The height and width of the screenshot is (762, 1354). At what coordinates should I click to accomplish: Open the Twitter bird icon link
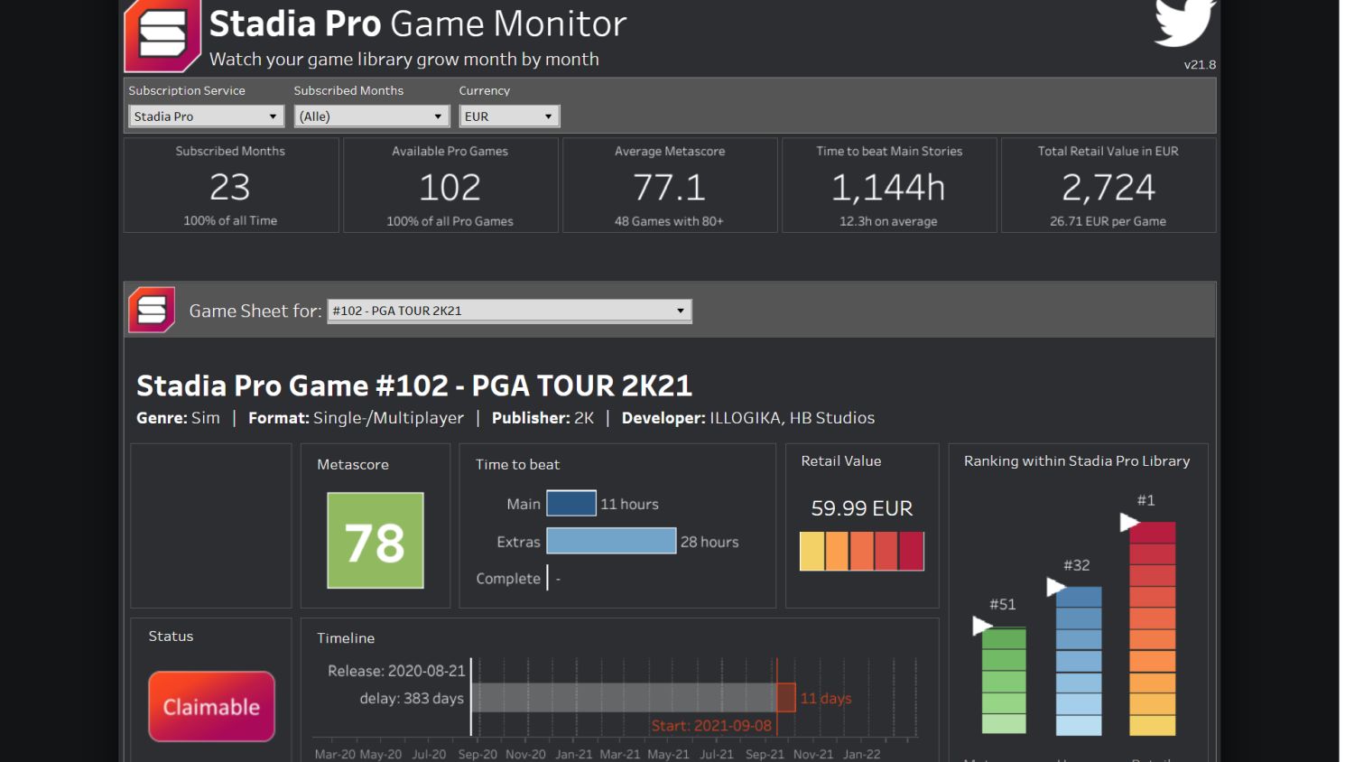(1184, 23)
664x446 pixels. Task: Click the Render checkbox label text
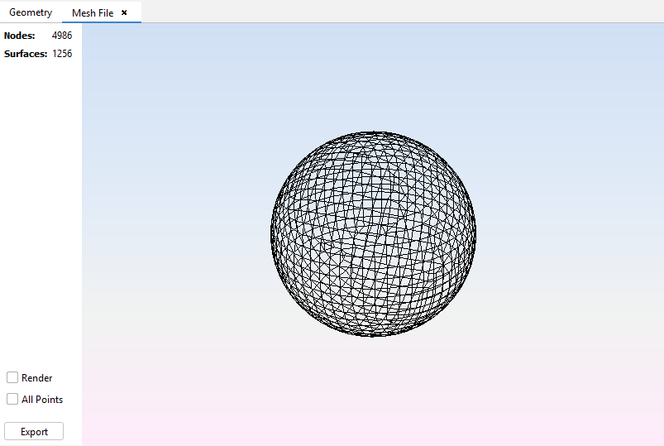pyautogui.click(x=37, y=378)
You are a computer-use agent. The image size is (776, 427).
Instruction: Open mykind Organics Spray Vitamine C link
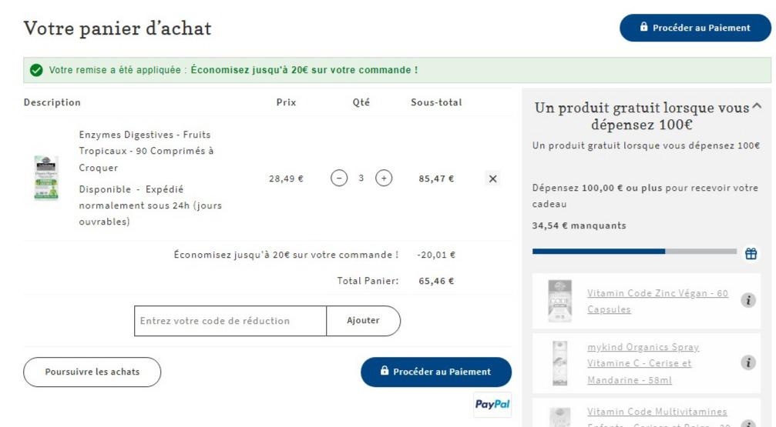tap(643, 363)
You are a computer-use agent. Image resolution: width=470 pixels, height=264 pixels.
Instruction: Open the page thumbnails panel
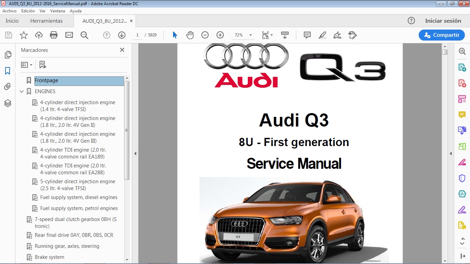click(8, 54)
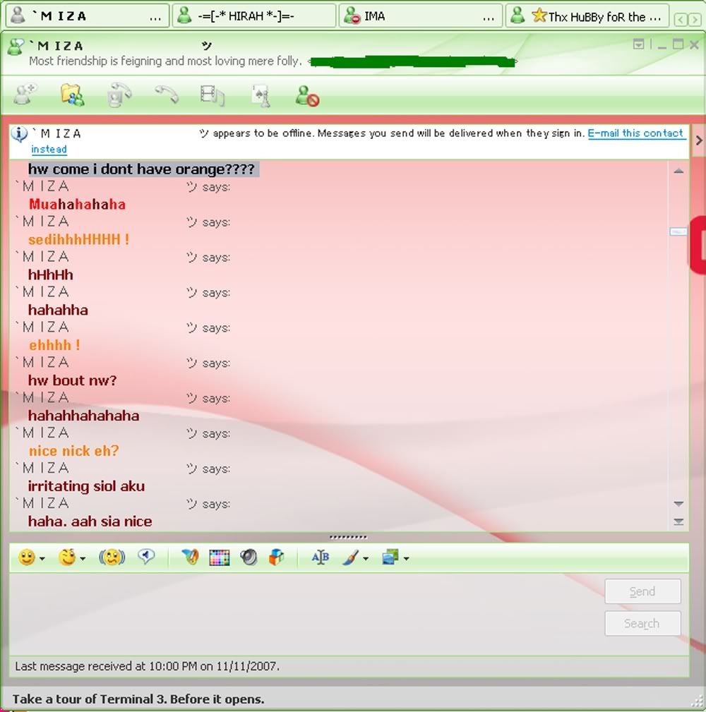Screen dimensions: 706x712
Task: Send a nudge with the shaking emoticon
Action: click(x=112, y=557)
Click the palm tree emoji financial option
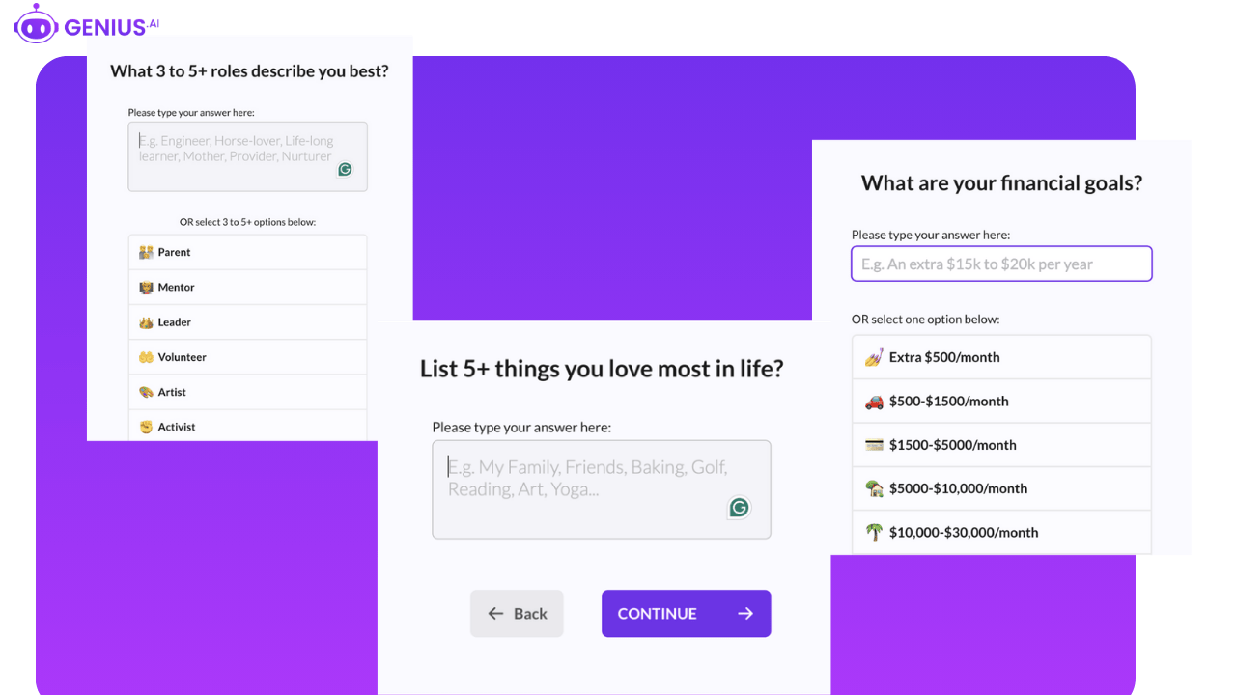This screenshot has height=695, width=1236. (874, 532)
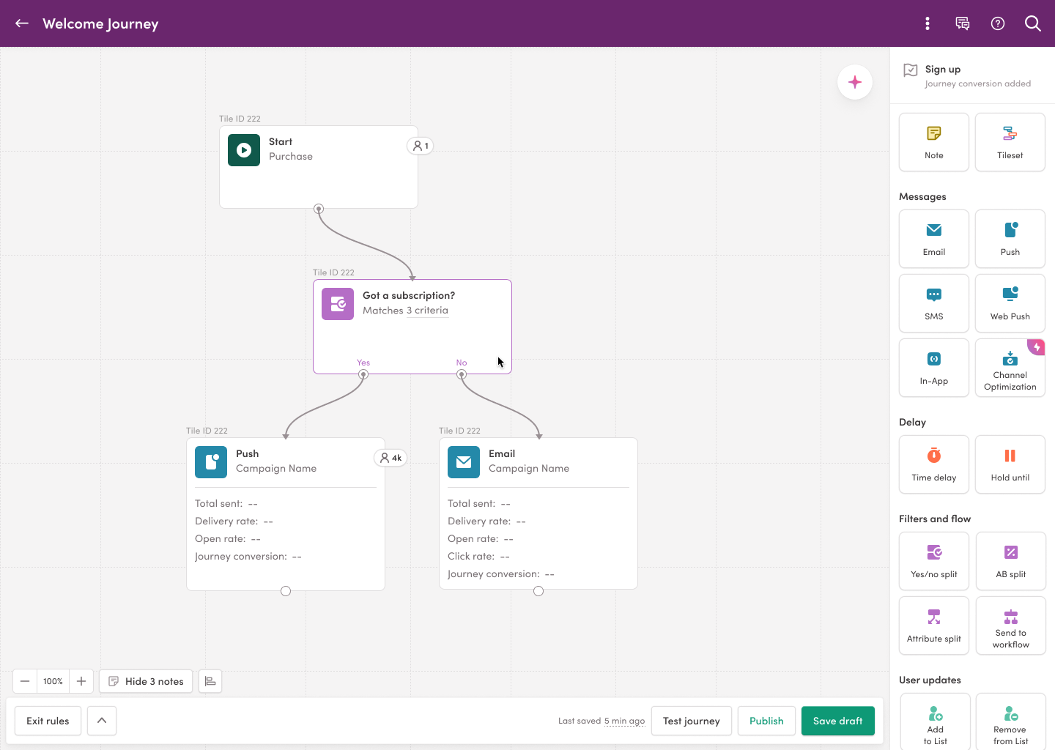Select the SMS message tile

point(934,303)
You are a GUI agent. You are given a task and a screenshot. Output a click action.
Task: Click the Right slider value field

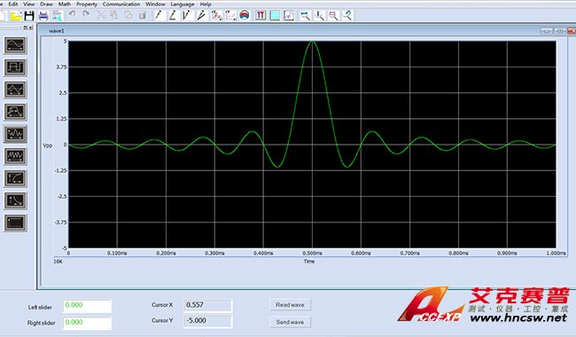click(87, 323)
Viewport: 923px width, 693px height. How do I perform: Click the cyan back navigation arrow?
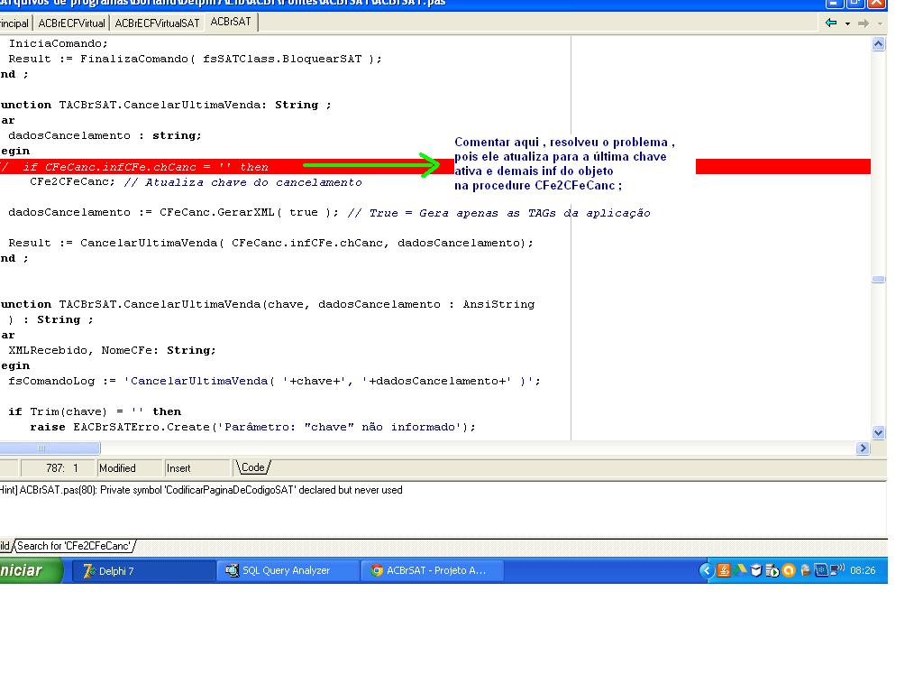coord(831,23)
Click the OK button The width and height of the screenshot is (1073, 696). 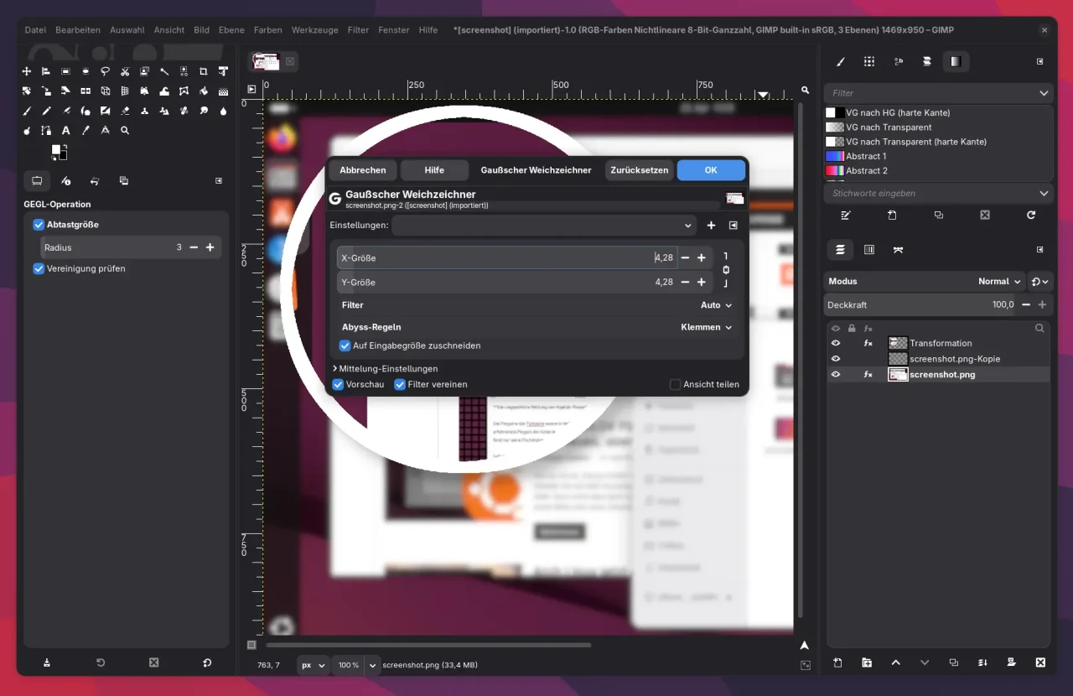710,170
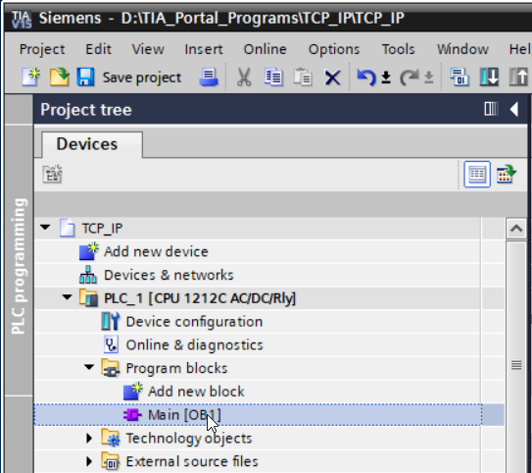Screen dimensions: 532x473
Task: Open Add new device entry
Action: (156, 252)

══════

WHAT IS NEEDED: Only the lines from the beginning of the listing up to and including the line with "You are a computer-use agent. Image" should appear in the reply, copied word for word and free of pictures.

ANSWER FOR THIS EXERCISE:
The height and width of the screenshot is (762, 1354). At what coordinates should I click to accomplish: Open the Twitter bird icon link
(1184, 23)
664x446 pixels. Task: Click the Render checkbox label text
pyautogui.click(x=37, y=378)
You are a computer-use agent. The image size is (776, 427).
Instruction: Open mykind Organics Spray Vitamine C link
tap(643, 363)
You are a computer-use agent. Image resolution: width=470 pixels, height=264 pixels.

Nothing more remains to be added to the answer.